Monday, November 30, 2015

Revisiting my racing simulator rig

It has been a while since my last post!  That's because work and life have, in general, prevented me from making stuff.  However, over this Thanksgiving holiday Steam had a great sale on games, so I picked up a bunch of them.  The most exciting one was project CARS, which is a racing simulator.  Well, it turns out that 2+ years ago, I built a racing sim and never wrote about it in my blog.

The frame I built is based on one from someone named "Mr. Burns".  His post is no longer online, unfortunately, so I cannot give credit to him other than reference his alias.  It was very helpful in getting me to the point where I was just attacking the build and creating on the fly, rather than evaluating the 10 million different ways I could build a seat frame.  Thanks, Mr. Burns!



For my particular design, I broke up the frame into two sections.  The first part was the steering wheel and monitor mount, and the second was Mr. Burns' seat mount.  This separation allows me to adjust the seat distance for taller players.  The current design is really inconvenient because I have to loosen up t-nuts to separate the frames.  The steering wheel / monitor frame is also not very rigid and stable.

The rear frame is composed of a cheap APR seat (purchased from Amazon), mounted to a frame, which is then mounted on top of another frame through a shock absorber.  Most builders suggested using tie rods to prevent the seat from twisting about the shock absorber, so I added them.  The seat motion is generated by two SCN5 linear actuators, which are connected from the rear of the bottom frame to the rear of the seat frame.  This allows the simulator to generate pitch and roll motions.

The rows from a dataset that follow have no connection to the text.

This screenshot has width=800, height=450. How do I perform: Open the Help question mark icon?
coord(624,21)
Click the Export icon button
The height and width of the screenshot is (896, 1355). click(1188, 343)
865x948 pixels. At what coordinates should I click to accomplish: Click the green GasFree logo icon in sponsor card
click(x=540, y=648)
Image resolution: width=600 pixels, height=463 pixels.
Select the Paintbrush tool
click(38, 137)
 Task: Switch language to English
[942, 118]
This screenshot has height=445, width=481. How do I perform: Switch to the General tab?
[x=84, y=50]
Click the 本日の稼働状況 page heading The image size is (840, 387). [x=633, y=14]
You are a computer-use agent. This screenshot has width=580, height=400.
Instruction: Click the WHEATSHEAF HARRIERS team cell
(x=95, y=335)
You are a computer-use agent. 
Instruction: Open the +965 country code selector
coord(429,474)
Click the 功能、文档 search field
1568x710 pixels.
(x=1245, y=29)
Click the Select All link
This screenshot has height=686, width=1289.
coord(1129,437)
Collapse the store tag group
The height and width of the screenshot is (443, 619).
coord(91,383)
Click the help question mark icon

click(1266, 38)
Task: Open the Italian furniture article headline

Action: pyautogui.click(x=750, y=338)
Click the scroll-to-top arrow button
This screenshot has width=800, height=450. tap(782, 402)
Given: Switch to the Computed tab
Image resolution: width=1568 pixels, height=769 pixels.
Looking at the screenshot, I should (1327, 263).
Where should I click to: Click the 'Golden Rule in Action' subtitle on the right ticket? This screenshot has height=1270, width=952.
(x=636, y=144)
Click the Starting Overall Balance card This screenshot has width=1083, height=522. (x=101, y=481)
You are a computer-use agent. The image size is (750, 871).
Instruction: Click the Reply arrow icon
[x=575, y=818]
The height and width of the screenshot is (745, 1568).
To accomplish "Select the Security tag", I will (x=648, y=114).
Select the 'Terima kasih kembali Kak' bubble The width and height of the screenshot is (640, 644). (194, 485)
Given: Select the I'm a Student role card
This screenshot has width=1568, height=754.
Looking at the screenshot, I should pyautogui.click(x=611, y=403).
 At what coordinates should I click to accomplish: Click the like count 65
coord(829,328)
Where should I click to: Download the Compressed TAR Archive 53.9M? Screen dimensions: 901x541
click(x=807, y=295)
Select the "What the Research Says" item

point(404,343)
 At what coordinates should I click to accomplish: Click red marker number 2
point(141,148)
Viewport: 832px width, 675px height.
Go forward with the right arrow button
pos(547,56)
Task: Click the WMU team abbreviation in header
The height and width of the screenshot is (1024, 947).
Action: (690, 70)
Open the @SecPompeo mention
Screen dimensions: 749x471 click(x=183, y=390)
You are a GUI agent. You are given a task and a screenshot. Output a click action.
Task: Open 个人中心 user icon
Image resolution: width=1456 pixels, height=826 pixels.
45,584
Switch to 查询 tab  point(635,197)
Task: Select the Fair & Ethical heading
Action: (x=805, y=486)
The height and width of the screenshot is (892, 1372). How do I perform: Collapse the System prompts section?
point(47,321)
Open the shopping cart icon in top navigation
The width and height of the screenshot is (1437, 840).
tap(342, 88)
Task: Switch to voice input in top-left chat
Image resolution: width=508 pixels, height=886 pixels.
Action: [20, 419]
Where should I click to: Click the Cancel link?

The magic is in all in the software, called x-sim.  For non-commercial use, you can download it for free from x-sim.de.  The mastermind behind the software, sirnoname, authors plugins for each of the available racing sims.  These plugins basically hook into the game and can peek at memory locations that represent the car's telemetry data.  Using this data and fancy math, he's able to convert the data into physical motion.  It's brilliant, and for project CARS it works really well.  When I first built this simulator, I only played it with iRacing and Dirt 3, and never spent the time to tune the seat feedback properly.  Well, with project CARS, I am quite happy with the results without having changed a single setting.  :)

In other news, I'm also going to be helping out with a Maker's elective at school, so I will be posting again shortly about a fun little project I'm going to try to complete for the kids (and possibly for kids in other schools, if it works well enough!).